▶ **WHAT TO PRODUCE**:
Return each record exactly as it appears, so that nothing is dropped or altered.

▶ **SUPPLIED DATA**:
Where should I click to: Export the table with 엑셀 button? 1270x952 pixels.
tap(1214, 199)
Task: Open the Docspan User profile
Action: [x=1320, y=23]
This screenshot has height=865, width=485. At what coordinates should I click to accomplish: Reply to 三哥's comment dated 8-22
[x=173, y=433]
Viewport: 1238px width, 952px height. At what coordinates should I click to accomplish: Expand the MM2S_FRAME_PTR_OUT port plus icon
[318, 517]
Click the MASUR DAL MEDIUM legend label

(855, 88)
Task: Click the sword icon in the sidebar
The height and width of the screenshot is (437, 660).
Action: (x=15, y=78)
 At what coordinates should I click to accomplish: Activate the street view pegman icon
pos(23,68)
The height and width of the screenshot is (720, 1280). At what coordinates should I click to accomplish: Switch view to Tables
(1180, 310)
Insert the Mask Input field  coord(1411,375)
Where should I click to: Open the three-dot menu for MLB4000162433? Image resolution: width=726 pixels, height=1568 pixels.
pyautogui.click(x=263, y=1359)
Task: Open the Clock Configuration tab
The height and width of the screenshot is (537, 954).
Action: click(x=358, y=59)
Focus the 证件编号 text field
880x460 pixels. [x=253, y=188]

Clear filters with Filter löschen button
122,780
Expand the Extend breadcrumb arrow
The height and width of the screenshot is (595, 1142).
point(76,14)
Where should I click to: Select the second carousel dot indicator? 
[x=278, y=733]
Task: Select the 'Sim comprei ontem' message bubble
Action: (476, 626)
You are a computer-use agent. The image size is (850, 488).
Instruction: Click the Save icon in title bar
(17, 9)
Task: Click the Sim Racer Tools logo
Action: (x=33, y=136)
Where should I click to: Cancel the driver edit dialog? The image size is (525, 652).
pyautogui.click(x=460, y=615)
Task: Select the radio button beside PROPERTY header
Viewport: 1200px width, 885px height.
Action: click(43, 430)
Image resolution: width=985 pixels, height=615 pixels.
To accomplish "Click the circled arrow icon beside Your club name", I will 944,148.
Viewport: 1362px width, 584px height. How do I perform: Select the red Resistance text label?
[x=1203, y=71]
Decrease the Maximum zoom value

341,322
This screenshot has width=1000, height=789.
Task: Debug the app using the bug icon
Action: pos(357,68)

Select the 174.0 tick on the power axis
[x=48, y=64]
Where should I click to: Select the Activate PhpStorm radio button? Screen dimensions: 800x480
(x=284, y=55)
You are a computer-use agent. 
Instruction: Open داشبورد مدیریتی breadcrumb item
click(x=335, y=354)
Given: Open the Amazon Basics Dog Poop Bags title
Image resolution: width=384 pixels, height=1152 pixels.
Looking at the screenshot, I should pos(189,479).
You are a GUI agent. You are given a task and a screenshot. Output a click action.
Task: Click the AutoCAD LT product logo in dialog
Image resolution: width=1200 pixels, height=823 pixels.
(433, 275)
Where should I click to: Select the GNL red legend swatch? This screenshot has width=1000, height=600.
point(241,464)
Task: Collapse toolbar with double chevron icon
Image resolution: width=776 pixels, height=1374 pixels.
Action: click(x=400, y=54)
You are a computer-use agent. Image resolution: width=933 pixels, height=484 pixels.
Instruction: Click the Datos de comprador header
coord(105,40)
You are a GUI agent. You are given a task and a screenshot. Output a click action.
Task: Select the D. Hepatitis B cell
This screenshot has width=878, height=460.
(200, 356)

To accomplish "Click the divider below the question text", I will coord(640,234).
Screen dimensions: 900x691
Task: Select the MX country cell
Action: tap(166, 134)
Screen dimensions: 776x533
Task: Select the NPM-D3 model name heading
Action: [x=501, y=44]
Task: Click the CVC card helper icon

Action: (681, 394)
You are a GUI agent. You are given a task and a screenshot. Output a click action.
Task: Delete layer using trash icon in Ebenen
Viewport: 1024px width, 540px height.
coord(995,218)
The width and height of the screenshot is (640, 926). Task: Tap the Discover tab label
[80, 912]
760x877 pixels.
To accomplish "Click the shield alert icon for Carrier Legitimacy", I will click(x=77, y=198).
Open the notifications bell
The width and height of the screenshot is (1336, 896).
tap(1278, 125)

▶ **EXERCISE SOLUTION**:
Where should I click to: Export the table with 엑셀 button? 1270x952 pixels.
tap(1214, 199)
Task: Open the Docspan User profile
Action: [x=1320, y=23]
This screenshot has height=865, width=485. At what coordinates should I click to accomplish: Reply to 三哥's comment dated 8-22
[x=173, y=433]
Viewport: 1238px width, 952px height. At what coordinates should I click to accomplish: Expand the MM2S_FRAME_PTR_OUT port plus icon
[318, 517]
Click the MASUR DAL MEDIUM legend label

(855, 88)
Task: Click the sword icon in the sidebar
The height and width of the screenshot is (437, 660).
Action: (x=15, y=78)
 At what coordinates should I click to accomplish: Activate the street view pegman icon
pos(23,68)
The height and width of the screenshot is (720, 1280). At what coordinates should I click to accomplish: Switch view to Tables
(1180, 310)
Insert the Mask Input field  coord(1411,375)
Where should I click to: Open the three-dot menu for MLB4000162433? Image resolution: width=726 pixels, height=1568 pixels.
pyautogui.click(x=263, y=1359)
Task: Open the Clock Configuration tab
The height and width of the screenshot is (537, 954).
Action: click(x=358, y=59)
Focus the 证件编号 text field
880x460 pixels. [x=253, y=188]

Clear filters with Filter löschen button
122,780
Expand the Extend breadcrumb arrow
The height and width of the screenshot is (595, 1142).
point(76,14)
Where should I click to: Select the second carousel dot indicator? 
[x=278, y=733]
Task: Select the 'Sim comprei ontem' message bubble
Action: (476, 626)
You are a computer-use agent. The image size is (850, 488).
Instruction: Click the Save icon in title bar
(17, 9)
Task: Click the Sim Racer Tools logo
Action: (x=33, y=136)
Where should I click to: Cancel the driver edit dialog? The image size is (525, 652).
pyautogui.click(x=460, y=615)
Task: Select the radio button beside PROPERTY header
Viewport: 1200px width, 885px height.
Action: click(43, 430)
Image resolution: width=985 pixels, height=615 pixels.
To accomplish "Click the circled arrow icon beside Your club name", I will 944,148.
Viewport: 1362px width, 584px height. How do I perform: Select the red Resistance text label?
[x=1203, y=71]
Decrease the Maximum zoom value

341,322
This screenshot has width=1000, height=789.
Task: Debug the app using the bug icon
Action: pos(357,68)

Select the 174.0 tick on the power axis
[x=48, y=64]
Where should I click to: Select the Activate PhpStorm radio button? Screen dimensions: 800x480
(x=284, y=55)
You are a computer-use agent. 
Instruction: Open داشبورد مدیریتی breadcrumb item
click(x=335, y=354)
Given: Open the Amazon Basics Dog Poop Bags title
Image resolution: width=384 pixels, height=1152 pixels.
Looking at the screenshot, I should pos(189,479).
You are a GUI agent. You are given a task and a screenshot. Output a click action.
Task: Click the AutoCAD LT product logo in dialog
Image resolution: width=1200 pixels, height=823 pixels.
(433, 275)
Where should I click to: Select the GNL red legend swatch? This screenshot has width=1000, height=600.
point(241,464)
Task: Collapse toolbar with double chevron icon
Image resolution: width=776 pixels, height=1374 pixels.
Action: click(x=400, y=54)
You are a computer-use agent. Image resolution: width=933 pixels, height=484 pixels.
Instruction: Click the Datos de comprador header
coord(105,40)
You are a GUI agent. You are given a task and a screenshot. Output a click action.
Task: Select the D. Hepatitis B cell
This screenshot has width=878, height=460.
(200, 356)

To accomplish "Click the divider below the question text", I will coord(640,234).
Screen dimensions: 900x691
Task: Select the MX country cell
Action: tap(166, 134)
Screen dimensions: 776x533
Task: Select the NPM-D3 model name heading
Action: [x=501, y=44]
Task: Click the CVC card helper icon

Action: (681, 394)
You are a GUI agent. You are given a task and a screenshot. Output a click action.
Task: Delete layer using trash icon in Ebenen
Viewport: 1024px width, 540px height.
coord(995,218)
The width and height of the screenshot is (640, 926). Task: Tap the Discover tab label
[80, 912]
760x877 pixels.
To accomplish "Click the shield alert icon for Carrier Legitimacy", I will click(x=77, y=198).
Open the notifications bell
The width and height of the screenshot is (1336, 896).
tap(1278, 125)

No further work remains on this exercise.